T. Bella Dinh-Zarr, PhD, MPH
Washington, DC

I am honored to be here tonight with all of you.  I am glad to be here at the release of this important study “Ella Se Mueve Segura” or “She Moves Safely,” because it highlights the importance of women’s issues and the visibility of women. 

In the past, sometimes we have avoided talking about gender issues, perhaps because they were dismissed as “women’s issues” but also probably because, as transportation professionals, we were often focused on doing our work, focusing on the technical elements, discussing the MUTCD (Manual on Uniform Traffic Control Devices) or CO2 omissions or AIS (Abbreviated Injury Scale) scores.  We usually did not take time to discuss women specifically even though the influence of women is present in all areas of transportation and, indeed, in every aspect of our work and our lives.  It was just often invisible. But, now, we are in the era of #MeToo and #TimesUp.

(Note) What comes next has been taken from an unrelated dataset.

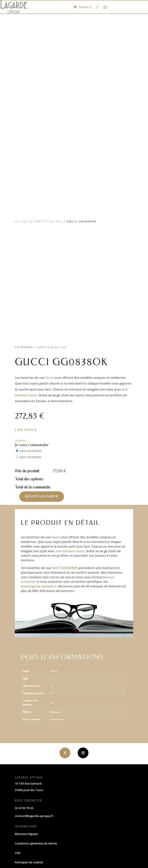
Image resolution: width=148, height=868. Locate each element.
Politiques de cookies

It is the perfect time to remember that women have long been powerful forces in transportation, even if they were invisible forces.  Sheila (Watson) has eloquently spoken of why we should focus on women in transportation.  I would like to add that we should remember women have invented everything from the first windshield wiper to a carburetor to the insulation for spark plugs.  At the National Transportation Safety Board (NTSB), an independent federal agency here in the United States, we are charged with investigating major transportation disasters in all modes.  In addition, at the NTSB, although it will come as no surprise, I am proud to say that women have made major contributions to every investigation we have conducted in recent years — as engineers, as mechanics, as data and research experts, as managers, as well as the founder of our transportation disaster assistance program. 

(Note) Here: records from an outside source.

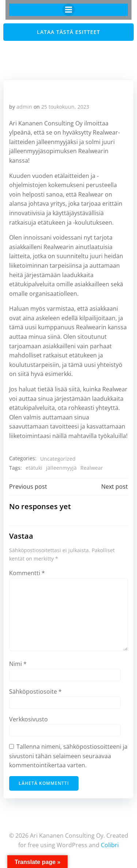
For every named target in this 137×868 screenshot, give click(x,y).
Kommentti (27, 573)
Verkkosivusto (28, 719)
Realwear (92, 468)
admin (24, 106)
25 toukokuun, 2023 (65, 106)
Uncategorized (58, 458)
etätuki (34, 468)
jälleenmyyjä (61, 468)
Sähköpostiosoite (35, 691)
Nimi (18, 664)
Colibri (110, 845)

Almost 4 years ago, the FIA Foundation hosted an expert panel at the United Nations (UN) focused on “the impact of transportation on women’s lives.”  In fact, a few people in this room were even a part of it!  The panel was part of a large UN conference to take stock of the status of women around the world, but it was the ONLY event at the conference to highlight the importance of transportation to women’s lives.

The importance of transportation TO women  AND the importance of WOMEN to transportation.  I think no matter which way you look at it - these issues have been under the radar, essentially invisible, but not anymore.

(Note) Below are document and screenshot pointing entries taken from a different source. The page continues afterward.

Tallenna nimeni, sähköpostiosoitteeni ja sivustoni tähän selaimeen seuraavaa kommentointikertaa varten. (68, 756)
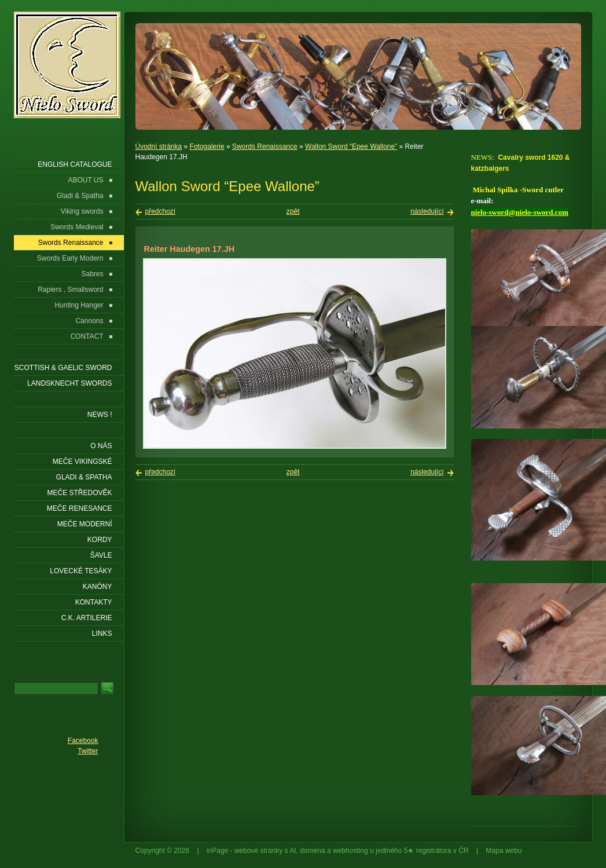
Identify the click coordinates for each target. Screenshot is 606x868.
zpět (293, 211)
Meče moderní (85, 524)
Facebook (83, 741)
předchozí (160, 211)
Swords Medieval (76, 227)
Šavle (101, 555)
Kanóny (97, 587)
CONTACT (86, 336)
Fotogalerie (207, 147)
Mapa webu (504, 851)
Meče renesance (79, 508)
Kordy (100, 540)
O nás (101, 446)
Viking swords (82, 211)
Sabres (92, 274)
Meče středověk (79, 493)
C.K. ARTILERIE (87, 618)
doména (312, 851)
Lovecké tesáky (80, 571)
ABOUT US (85, 180)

For all of history, and in every field, women have been inventive and resourceful.  Perhaps, in large part, because they had to be.  Nevertheless, often, they also have been invisible.  Despite that, not only have women survived, they also have succeeded.  Women have been instrumental in advancing their fields and communities.

The Golden Globes launched the #TimesUp initiative to end sexual harassment.  But time’s up also for the invisibility of the contributions of women.  Time’s up for the invisibility of violence against women on public transportation and everywhere.  Time’s up for the invisibility of focusing on the safety of women in transportation.  As we all know, when transportation safety for women is more VISIBLE, it is better for children, it is better for older people, it is better for vulnerable populations, it is simply better for everyone.  Thank you to those of you who already are working to make this issue more visible and I am looking forward to being a part of this movement with ALL of you to bring women’s safety and women’s visibility to the forefront of transportation.  Thank you.